**Input records:**
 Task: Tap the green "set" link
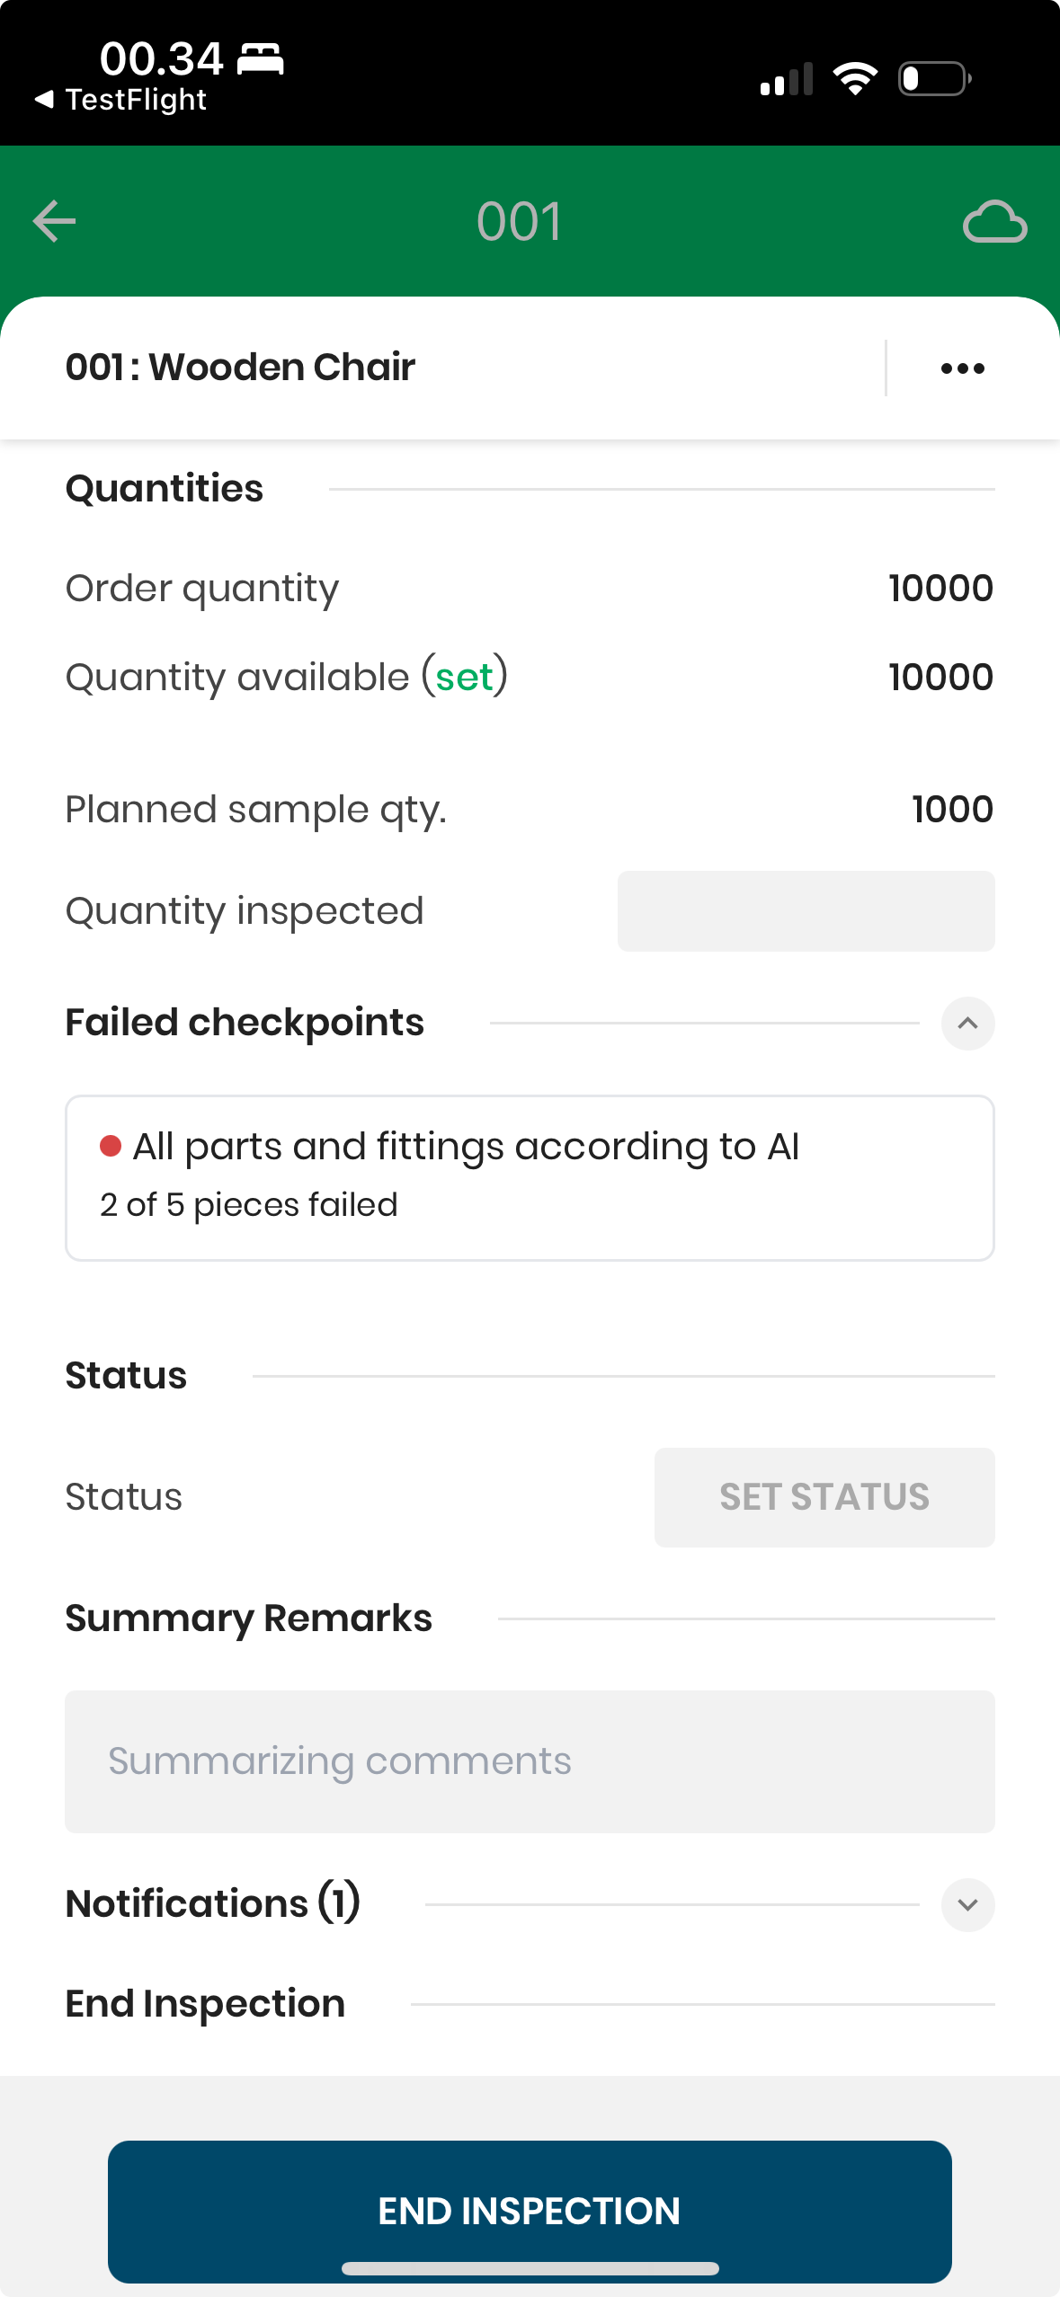465,677
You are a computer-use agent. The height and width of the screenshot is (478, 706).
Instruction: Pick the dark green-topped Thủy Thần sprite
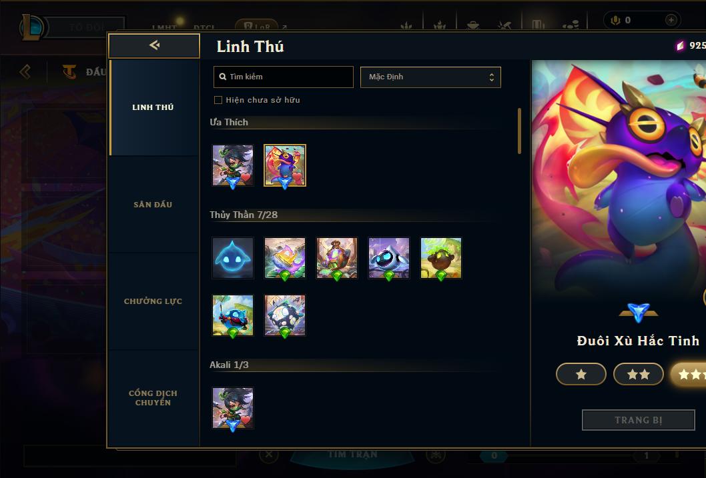(441, 258)
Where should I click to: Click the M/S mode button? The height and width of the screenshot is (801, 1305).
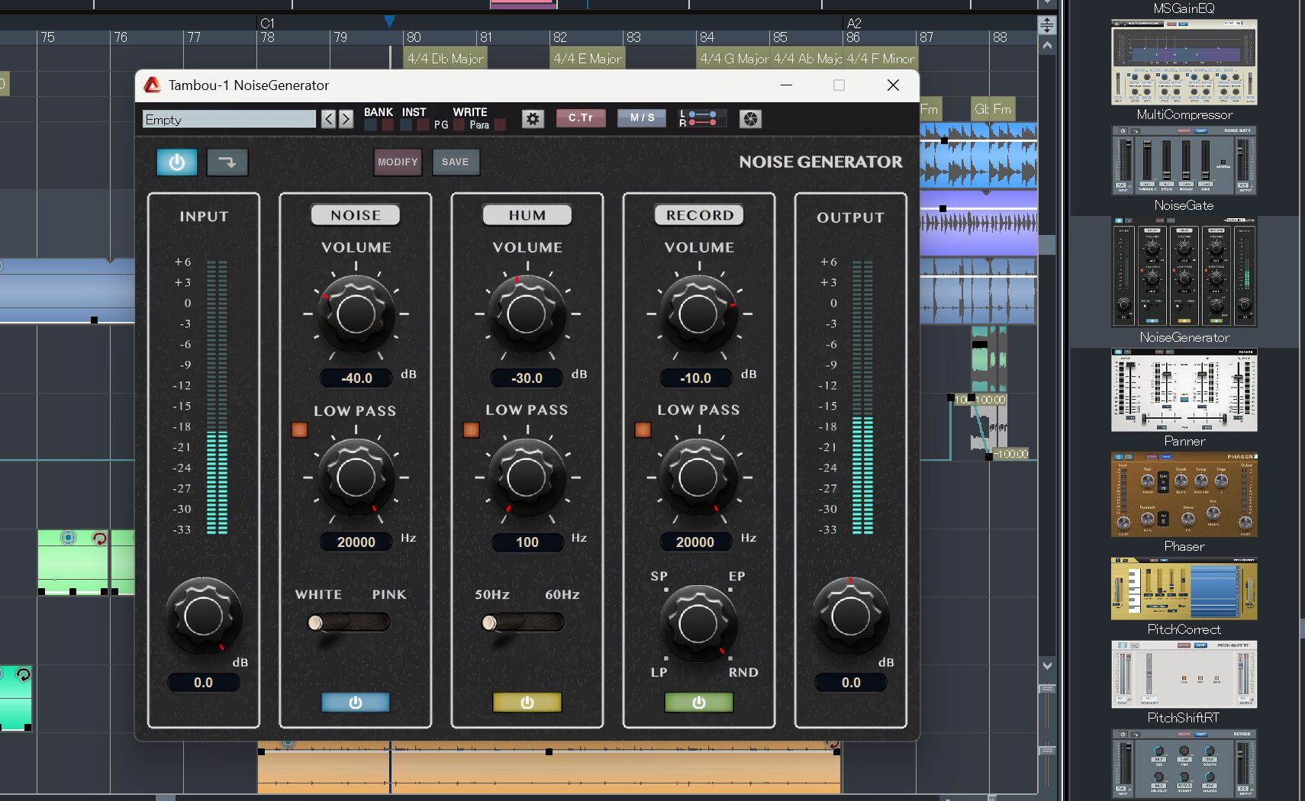tap(642, 118)
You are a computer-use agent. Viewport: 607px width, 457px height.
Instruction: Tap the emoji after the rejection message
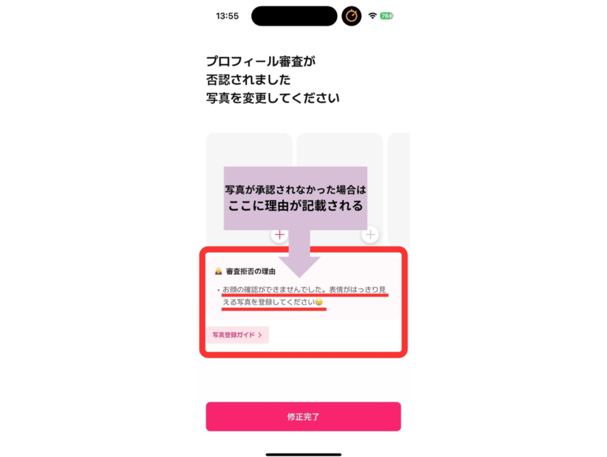tap(319, 302)
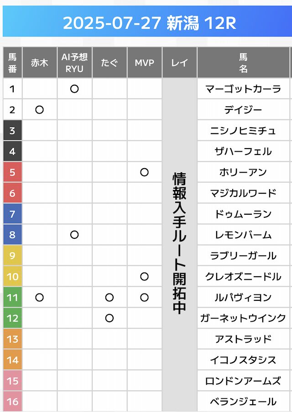Open the horse name マーゴットカーラ
This screenshot has width=292, height=412.
(243, 89)
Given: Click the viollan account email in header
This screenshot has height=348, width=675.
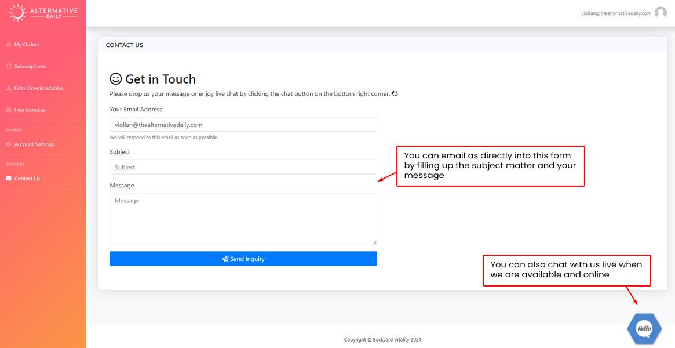Looking at the screenshot, I should (x=616, y=13).
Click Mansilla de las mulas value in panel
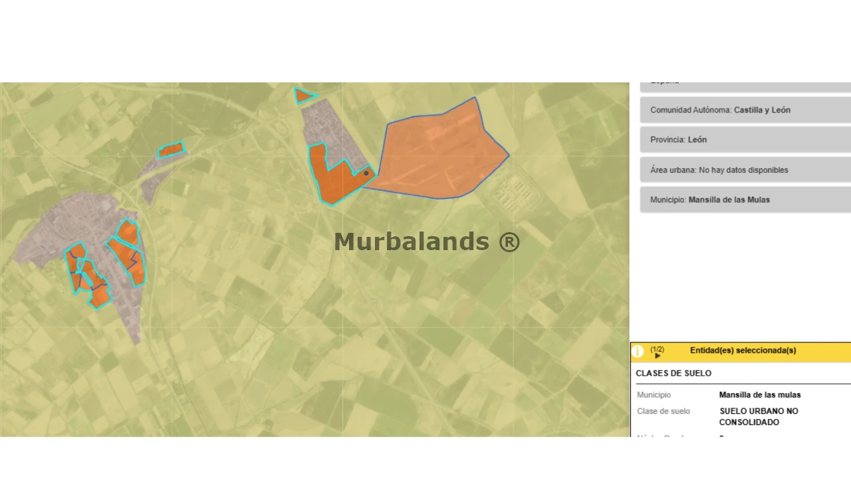851x479 pixels. 759,395
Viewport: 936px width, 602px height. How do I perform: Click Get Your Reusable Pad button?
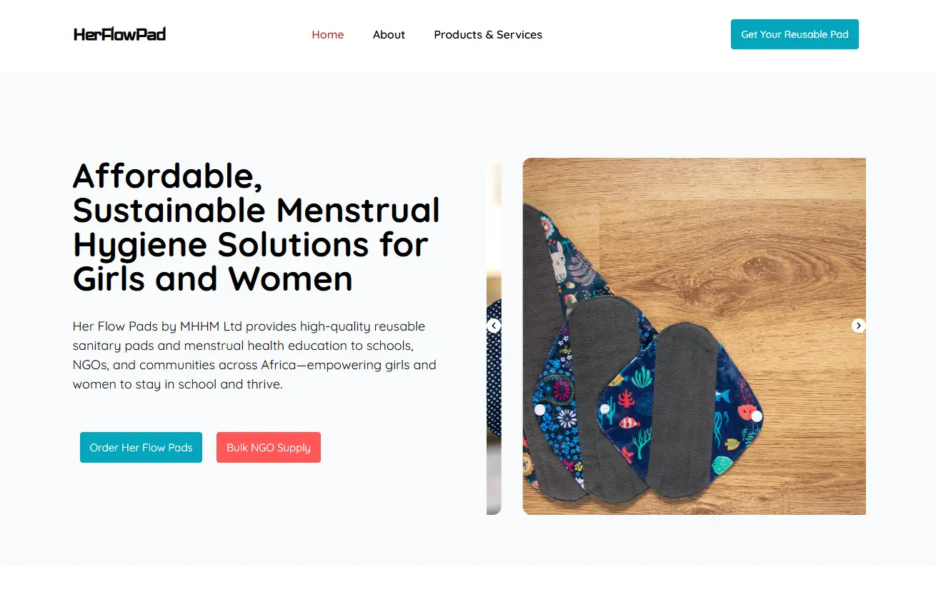click(x=795, y=34)
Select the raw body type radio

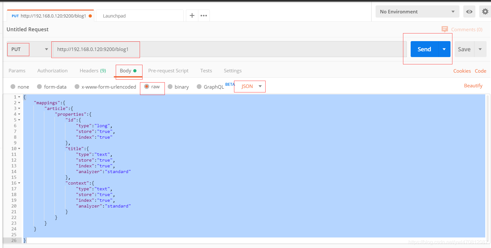point(147,87)
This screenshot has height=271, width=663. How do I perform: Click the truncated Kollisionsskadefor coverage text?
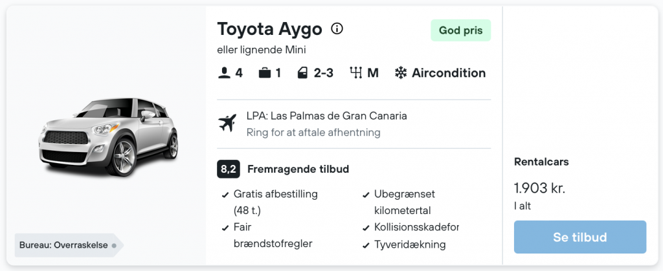[x=416, y=227]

**What the task asks:**
Write out all of the material above word for word, leaving the pictures out.

**Answer to this problem:**
 Task: Tap the green "set" link
465,677
You are a computer-use agent. The height and width of the screenshot is (478, 706).
Instruction: Pick the dark green-topped Thủy Thần sprite
(441, 258)
Where should I click to: Click the M/S mode button? The height and width of the screenshot is (801, 1305).
tap(642, 118)
You are a computer-use agent. Viewport: 607px width, 457px height.
Instruction: Tap the emoji after the rejection message
tap(319, 302)
Open the horse name マーゴットカーラ
This screenshot has width=292, height=412.
(243, 89)
Given: Click the viollan account email in header
This screenshot has height=348, width=675.
Looking at the screenshot, I should (x=616, y=13).
Click Mansilla de las mulas value in panel
851x479 pixels. 759,395
Viewport: 936px width, 602px height. How do I perform: Click Get Your Reusable Pad button?
click(x=795, y=34)
Select the raw body type radio

point(147,87)
This screenshot has height=271, width=663. How do I perform: Click the truncated Kollisionsskadefor coverage text?
[x=416, y=227]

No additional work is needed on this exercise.